Текст для чтения>
****************
Но это не та проблема, которая могла бы заинтересовать левых. Вы, наверное, и сами это заметили. А правые вовсе не считают её проблемой. Правые пока еще не успели назвать проблему неважной по примеру левых, которые всегда в авангарде. И поскольку они в авангарде, то на виду и их позиция: «Да, проблема есть. Просто она не так уж важна». Правые же, эти динозавры, просто отрицают, что она существует. И нам предлагается выбирать между ними.

Итак, мы, феминистки, смотрим на общество, в котором живём, и пытаемся понять, как бороться с мужской властью. Чтобы понять как победить её, мы должны выяснить, как она организована, как работает. Как она выживает? На чем основана? Как самовоспроизводится?

Мы наблюдаем за мужской властью, за всеми её институтами, пытаемся понять, как они устроены. Нам нужно сломать эту систему — фигурально выражаясь, насыпать песка в их бензобак. Так что мы пытаемся придумать как это сделать.

Мы должны понять, какую роль в поддержании мужской власти над женщинами играют правые и левые, причем смотреть надо не на то, что они говорят, а что делают. Мы должны выйти за рамки реальности, которую они создают для нас своими речами, представляя её так или этак, в зависимости от обстоятельств: «Малышки, мы знаем, что для вас лучше. Мы действуем в ваших интересах». Правые обещают нам мужа, которому, да, действительно, придется повиноваться, но ведь он будет любить нас в обмен на повиновение. Тем более бывают ситуации (как та, в которой мы живём) в которых такой выбор кажется не самым худшим. Ведь это сокращает количество мужчин, которым мы должны повиноваться, с нескольких миллионов до одного.

А левые говорят — в полной уверенности что осчастливили нас — «Малышки, (или, если они особенно прогрессивны, то могут сказать «тёлки», потому что именно так они представляют себе свободу — свободу называть нас так, как им вздумалось в данный момент) малышки, хорошо, мы дадим вам доступ к абортам, а вы дадите нам сексуальный доступ к своим телам. Но если вы перестанете быть доступными и начнёте пороть всю эту чушь про автономное женское движение, то мы прекратим любую поддержку, которую оказывали вам в борьбе за право на аборт: денежную, политическую, общественную. Если ваше право на аборт не будет означать вашу сексуальную доступность для нас, девочки, то вы его не получите». Вот что они делают с нами последние 15 лет.

И вот приходим мы, феминистки, и заявляем, что собираемся изучить, как эти люди действуют. Что собираемся подойти к проблеме политически. Это означает, что мы попробуем выявить и описать системы эксплуатации, и то, как они воздействуют на нас — с точки зрения потерпевших. Это значит, что хотя мы и находимся в самом низу, а они на самом верху, мы будем искать их уязвимые места. И как только мы найдём эти места в их анатомии или где угодно, мы соберём все силы чтобы любым способом избавиться от этого коллективного ублюдка. Это значит, что мы собираемся организовать политическое сопротивление мужскому господству.
****************
Данные>
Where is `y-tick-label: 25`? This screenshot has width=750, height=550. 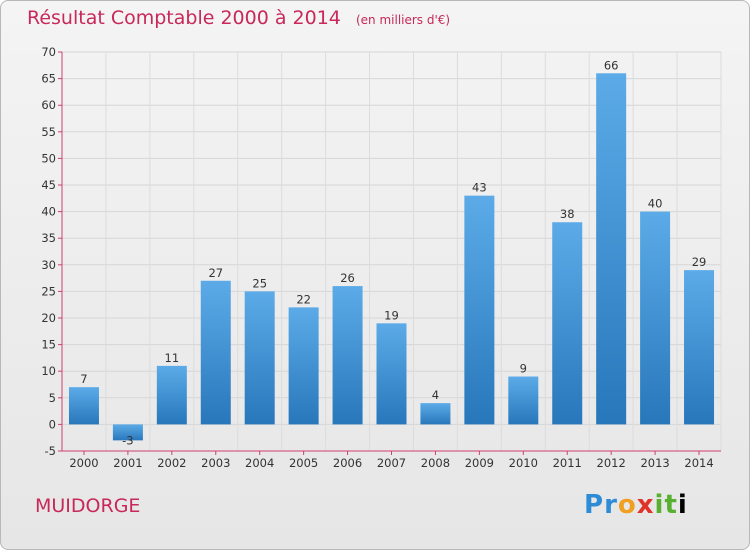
****************
Условия задания>
(a) Что, согласно тексту о мужской власти, обещают женщинам правые?
(b) Продолжите текст о мужской власти, начиная сразу после его последнего предложения.

Результаты по заданиям>
(a) Мужа, которому придется повиноваться, но который будет любить их в обмен на повиновение.

(b)
Сначала мы говорили о революции. Мы улыбались, смеялись и витали в облаках. Нам казалось, что это будет легко. Почему-то мы не понимали, что власть имущим идея революции может не понравиться. Они занервничали, когда мы стали организовываться. Затем они стали все больше раздражаться, когда начали понимать свою уязвимость, понимать, что мужское превосходство вовсе не гигантский монолит, данный им богом или природой. (Бог — это для правых, природа — для левых).

Оказалось, что, хотя мгновенная революция невозможна, возможно последовательное, серьёзное, организованное сопротивление мужской власти и её институтам, которые вредят женщинам. Мы начали это понимать, но понимать начали и они.

И тогда настали трудные времена для женского движения. Люди, у которых мы собирались отнять власть, не просто продолжили издеваться над нами, как делали это в течение сотен и тысяч лет. Они организовались политически, чтобы остановить нас. Вот так.

В общем, когда я говорю о сопротивлении, я говорю об организованном, политическом сопротивлении. Я не говорю о чем-то временном и мимолетном. Я не говорю об ощущениях. Я не говорю о том, чтобы продолжать жить, просто храня в сердце хорошие, благородные, замечательные идеи о том как все устроить по справедливости. Я говорю о том, чтобы поставить на кон тело и разум и посвятить себя годам борьбы для того чтобы изменить общество, в которым мы живём. Это не означает перевоспитания знакомых мужчин с целью улучшения их манер, хотя это было бы неплохо. Но прошло 15 лет. Их манеры ничуть не улучшились.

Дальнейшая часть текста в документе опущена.